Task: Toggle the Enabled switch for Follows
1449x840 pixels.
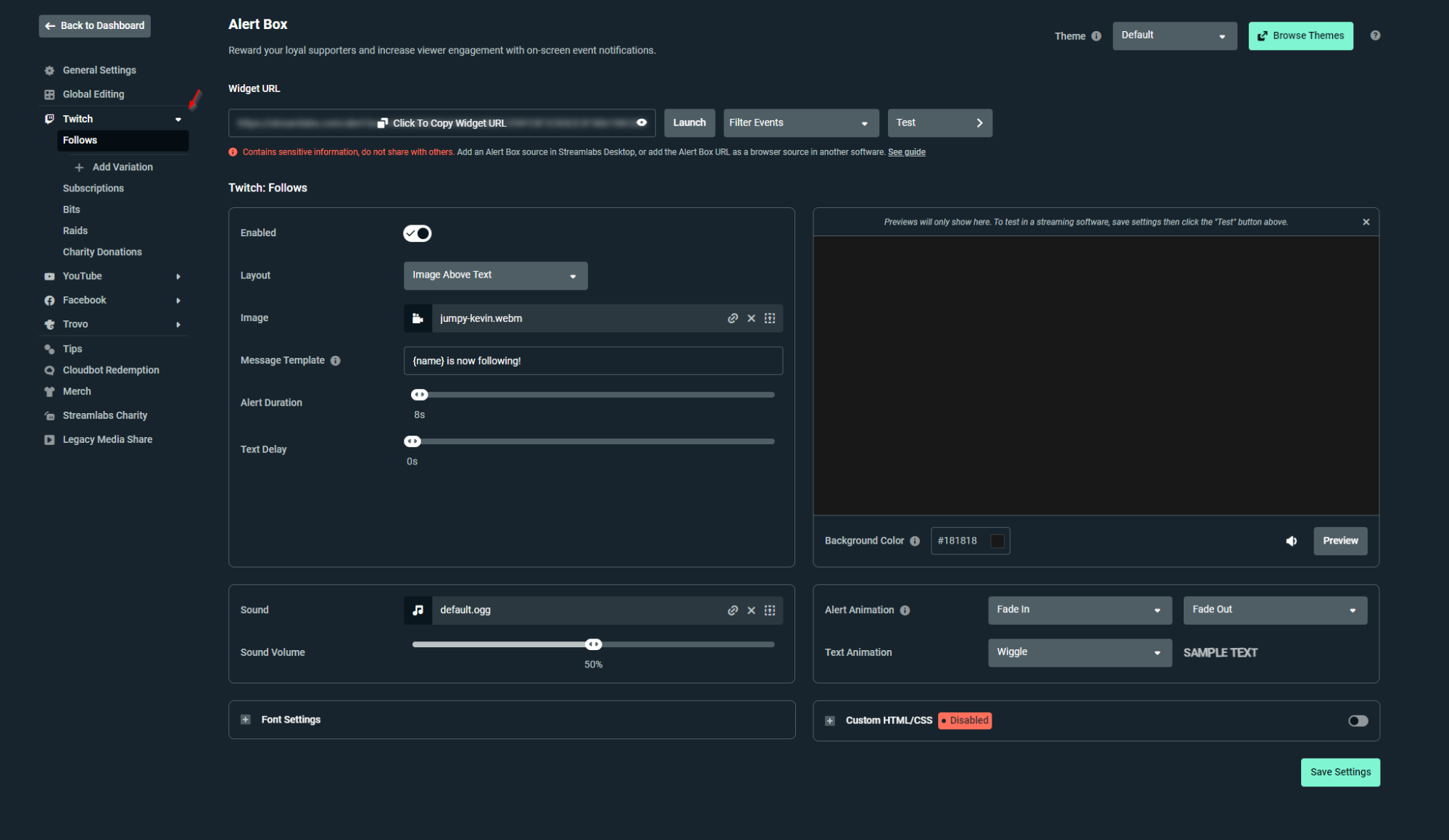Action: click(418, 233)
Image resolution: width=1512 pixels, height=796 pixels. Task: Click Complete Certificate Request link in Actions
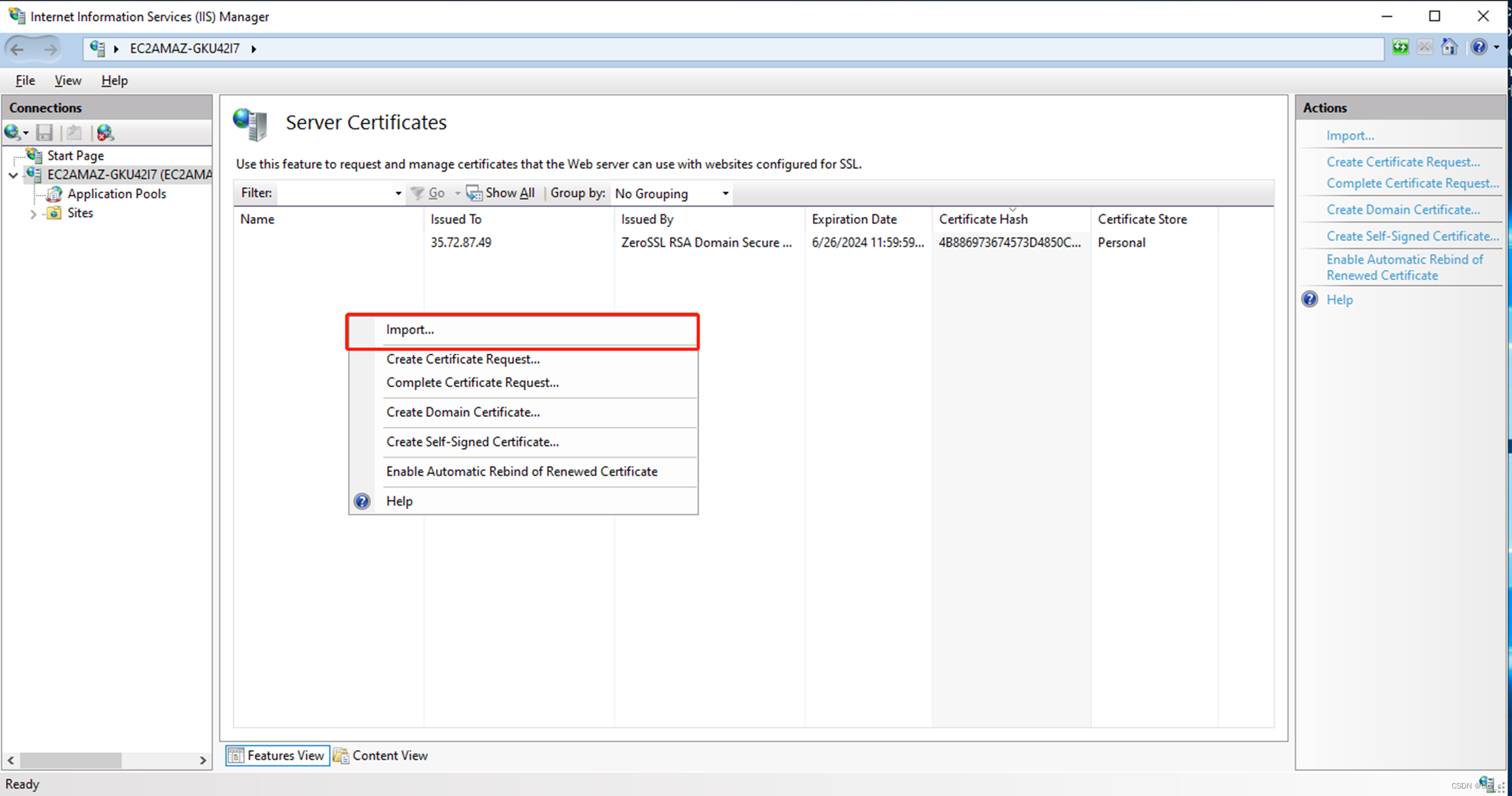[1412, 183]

■ Task directions
Keep every word of the lines above unchanged in the copy, and omit the pictures.

■ Expected answer
Task: Toggle the Enabled switch for Follows
1449x840 pixels.
Action: click(418, 233)
Image resolution: width=1512 pixels, height=796 pixels. Task: Click Complete Certificate Request link in Actions
[1412, 183]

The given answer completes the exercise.